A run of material
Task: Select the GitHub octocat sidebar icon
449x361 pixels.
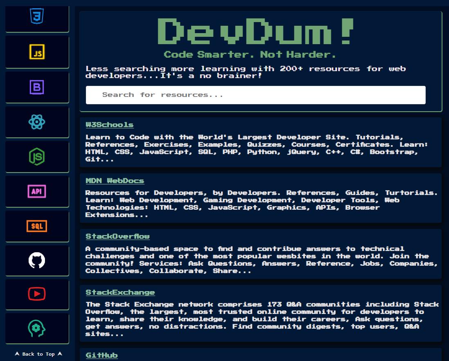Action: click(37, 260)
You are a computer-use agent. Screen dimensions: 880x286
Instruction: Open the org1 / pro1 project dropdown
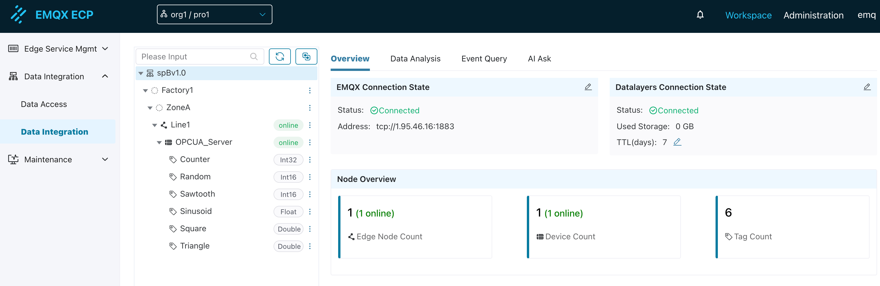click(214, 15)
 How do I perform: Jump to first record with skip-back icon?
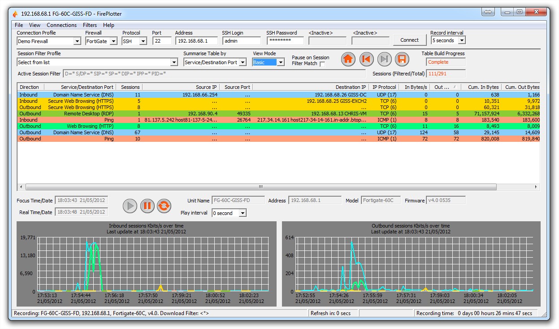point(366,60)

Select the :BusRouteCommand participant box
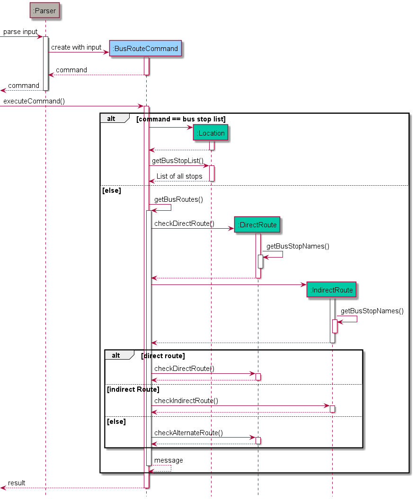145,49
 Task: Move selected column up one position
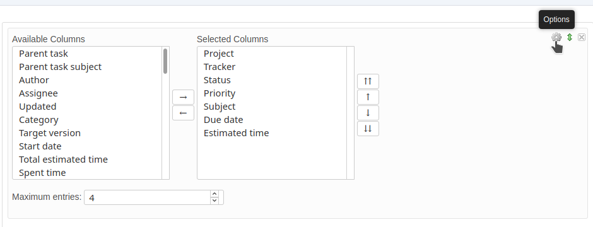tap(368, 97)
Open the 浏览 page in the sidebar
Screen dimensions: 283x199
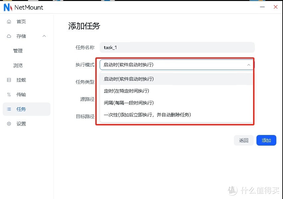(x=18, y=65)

--

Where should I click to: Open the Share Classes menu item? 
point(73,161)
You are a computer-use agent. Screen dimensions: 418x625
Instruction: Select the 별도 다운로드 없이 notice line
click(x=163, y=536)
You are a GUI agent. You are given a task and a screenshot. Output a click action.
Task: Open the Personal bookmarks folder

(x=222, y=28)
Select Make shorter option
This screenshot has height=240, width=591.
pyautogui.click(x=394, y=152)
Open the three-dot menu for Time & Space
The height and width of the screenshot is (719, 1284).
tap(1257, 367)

[What to work on] Reproduce the material starting at the line that has "Task: Select the GitHub octocat sidebar icon" and ending after the line that has "(x=18, y=65)", both included. Leave the pictures out.

[Result below]
Task: Select the GitHub octocat sidebar icon
449x361 pixels.
Action: click(37, 260)
You are a computer-use agent. Screen dimensions: 880x286
Instruction: Open the org1 / pro1 project dropdown
click(214, 15)
 How do I perform: Jump to first record with skip-back icon?
point(366,60)

Select the :BusRouteCommand participant box
145,49
 Task: Move selected column up one position
tap(368, 97)
Open the 浏览 page in the sidebar
Screen dimensions: 283x199
(x=18, y=65)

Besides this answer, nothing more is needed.